Tuesday, June 26, 2012

Prophylaxis with Low CD4



Today, Dr. Ditangco discontinued both my prophylaxis because my CD4 is now 487. I’ve been taking cotrimoxazole (bactrim) 800 mg, daily and azithromycin (zithromax), 1250 mg once a week for 8 months now. From what I researched before, if one has low CD4 like below 200 (or 250), the HIV specialist would recommend prophylaxis treatment as prevention of the major opportunistic infections.
I am so happy that at last I can stop taking them.

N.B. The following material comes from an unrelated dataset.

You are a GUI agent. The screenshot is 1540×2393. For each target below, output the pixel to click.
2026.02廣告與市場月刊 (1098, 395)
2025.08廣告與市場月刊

They cost me P3,000 a month.

For the benefit of my readers, I researched on the different conditions and the specific prophylaxis prescribed.

Conditions

PCP

Bactrim (TMP-SMZ)
Dapsone; Dapsone + Daraprim (pyrimethamine) + Leucovorin; NebuPent (aerosolized pentamidine); Mepron (atovaquone)
Use if CD4 count is <200 or CD4% is <14% or if patient has a history of oral thrush.
Discontinue when CD4 count is >200 for 3-6 months.
Risk of recurrence is low if CD4 count increases to above 200 (or CD4% increases to above 14%), but there is currently no recommendation to discontinue secondary prophylaxis.

MAC Infection

Biaxin (clarithromycin); Zithromax (azithromycin)
Mycobutin (rifabutin)
Use if CD4 count is <50.
Discontinue when CD4 count is >100 for 3-6 months with sustained HIV suppression.
Risk of recurrence is low if CD4 count increases to above 100, but there is currently no recommendation to discontinue secondary prophylaxis.

CMV Infection

Cytovene (oral ganciclovir)
Not applicable
May be used if CD4 count is <50.
Discontinue when CD4 count is >150 for 3-6 months with sustained HIV suppression, only if non-sight- threatening lesions are present and the patient can undergo regular ophthalmic exams.

Toxoplasmic Encephilitis

Bactrim
Dapsone + Daraprim; Mepron +/- Daraprim
Start prophylaxis when CD4 count is <100.
Discontinue when CD4 count is >100 for 3-6 months.
After an incidence of toxoplasmic encephalitis, lifelong secondary prophylaxis with Bactrim should be administered.
There is no data to support discontinuing secondary prophylaxis.

Cryptococcosis

Diflucan (fluconazole); Sporanox (itraconazole)
Not applicable
May be used if CD4 count is <50.
After an incidence of cryptococcosis, lifelong secondary prophylaxis with Diflucan should be administered.
Risk of recurrence is low if CD4 count increases to above 100, but there is currently no recommendation to discontinue secondary prophylaxis.

Histoplasmosis

Sporanox
Not applicable
Use if CD4 cell count is <100 and patient lives in area with hyperendemic rate of histoplasmosis.
After an incidence of histoplasmosis, lifelong secondary prophylaxis with Sporanox should be administered.
Risk of recurrence may be low if CD4 count increases to above 100, but there is inadequate data to support discontinuing secondary prophylaxis.

Tuberculosis

Nydrazid (isoniazid); Rifadin (rifampin) or Mycobutin + Pyrazinamide
Not applicable
An individual who has a positive TB skin test but no evidence of active TB should initiate prophylaxis lasting 9 months (Nydrazid) or 2 months (Rifadin/ Pyrazinamide).
Lifelong secondary prophylaxis is not necessary once an individual completes treatment for active TB.

Bacterial Respiratory Infections

Bactrim
Biaxin, Zithromax
Do not use solely to prevent respiratory infections as resistant organisms may develop.
Bactrim may be prescribed for individuals with frequent respiratory infections.